═════ LISTING ═════

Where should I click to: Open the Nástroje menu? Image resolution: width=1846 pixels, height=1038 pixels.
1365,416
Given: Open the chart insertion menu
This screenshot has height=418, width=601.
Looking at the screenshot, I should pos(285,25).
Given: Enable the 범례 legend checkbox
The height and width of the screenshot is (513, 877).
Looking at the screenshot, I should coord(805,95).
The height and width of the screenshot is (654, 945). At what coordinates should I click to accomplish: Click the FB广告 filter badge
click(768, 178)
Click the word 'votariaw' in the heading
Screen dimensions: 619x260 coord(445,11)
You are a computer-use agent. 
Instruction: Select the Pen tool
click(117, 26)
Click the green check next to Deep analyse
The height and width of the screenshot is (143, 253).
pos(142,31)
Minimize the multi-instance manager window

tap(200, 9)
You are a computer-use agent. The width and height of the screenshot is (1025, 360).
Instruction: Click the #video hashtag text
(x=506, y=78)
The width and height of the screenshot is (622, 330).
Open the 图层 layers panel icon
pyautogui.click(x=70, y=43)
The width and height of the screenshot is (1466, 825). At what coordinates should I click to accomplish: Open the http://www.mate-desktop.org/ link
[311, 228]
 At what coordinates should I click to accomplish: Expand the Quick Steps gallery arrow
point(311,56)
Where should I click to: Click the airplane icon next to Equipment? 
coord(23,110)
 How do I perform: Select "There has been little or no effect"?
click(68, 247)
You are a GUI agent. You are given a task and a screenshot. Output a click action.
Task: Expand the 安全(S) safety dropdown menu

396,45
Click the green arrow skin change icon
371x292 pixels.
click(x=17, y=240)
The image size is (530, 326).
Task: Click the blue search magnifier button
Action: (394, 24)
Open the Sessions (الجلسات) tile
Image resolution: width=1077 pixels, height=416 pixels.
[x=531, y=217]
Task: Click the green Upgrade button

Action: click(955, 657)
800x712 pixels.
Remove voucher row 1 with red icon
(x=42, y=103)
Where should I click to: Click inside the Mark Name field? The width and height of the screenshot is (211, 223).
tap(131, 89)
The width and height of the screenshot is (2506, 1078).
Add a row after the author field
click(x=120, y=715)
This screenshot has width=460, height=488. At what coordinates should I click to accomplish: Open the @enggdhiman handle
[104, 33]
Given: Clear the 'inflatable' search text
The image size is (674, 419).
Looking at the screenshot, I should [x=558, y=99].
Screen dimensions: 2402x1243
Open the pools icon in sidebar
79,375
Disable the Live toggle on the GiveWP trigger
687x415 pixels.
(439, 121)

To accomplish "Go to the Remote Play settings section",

═════

▶ [REQUIRED WORK] Please rewrite the entries above, changing every "Instruction" to "Directive" and leaving everything else untouched.

▶ [EXERCISE RESULT]
Where should I click to: Open the Nástroje menu? Image resolution: width=1846 pixels, height=1038 pixels.
1365,416
Given: Open the chart insertion menu
This screenshot has height=418, width=601.
Looking at the screenshot, I should pos(285,25).
Given: Enable the 범례 legend checkbox
The height and width of the screenshot is (513, 877).
Looking at the screenshot, I should coord(805,95).
The height and width of the screenshot is (654, 945). At what coordinates should I click to accomplish: Click the FB广告 filter badge
click(768, 178)
Click the word 'votariaw' in the heading
Screen dimensions: 619x260 coord(445,11)
You are a computer-use agent. 
Directive: Select the Pen tool
click(117, 26)
Click the green check next to Deep analyse
The height and width of the screenshot is (143, 253).
pos(142,31)
Minimize the multi-instance manager window

tap(200, 9)
You are a computer-use agent. The width and height of the screenshot is (1025, 360).
Directive: Click the #video hashtag text
(x=506, y=78)
The width and height of the screenshot is (622, 330).
Open the 图层 layers panel icon
pyautogui.click(x=70, y=43)
The width and height of the screenshot is (1466, 825). At what coordinates should I click to accomplish: Open the http://www.mate-desktop.org/ link
[311, 228]
 At what coordinates should I click to accomplish: Expand the Quick Steps gallery arrow
point(311,56)
Where should I click to: Click the airplane icon next to Equipment? 
coord(23,110)
 How do I perform: Select "There has been little or no effect"?
click(68, 247)
You are a GUI agent. You are given a task and a screenshot. Output a click action.
Task: Expand the 安全(S) safety dropdown menu

396,45
Click the green arrow skin change icon
371x292 pixels.
click(x=17, y=240)
The image size is (530, 326).
Task: Click the blue search magnifier button
Action: (394, 24)
Open the Sessions (الجلسات) tile
Image resolution: width=1077 pixels, height=416 pixels.
[x=531, y=217]
Task: Click the green Upgrade button

Action: click(955, 657)
800x712 pixels.
Remove voucher row 1 with red icon
(x=42, y=103)
Where should I click to: Click inside the Mark Name field? The width and height of the screenshot is (211, 223).
tap(131, 89)
The width and height of the screenshot is (2506, 1078).
Add a row after the author field
click(x=120, y=715)
This screenshot has width=460, height=488. At what coordinates should I click to accomplish: Open the @enggdhiman handle
[104, 33]
Given: Clear the 'inflatable' search text
The image size is (674, 419).
Looking at the screenshot, I should [x=558, y=99].
Screen dimensions: 2402x1243
Open the pools icon in sidebar
79,375
Disable the Live toggle on the GiveWP trigger
687x415 pixels.
(439, 121)

To accomplish "Go to the Remote Play settings section",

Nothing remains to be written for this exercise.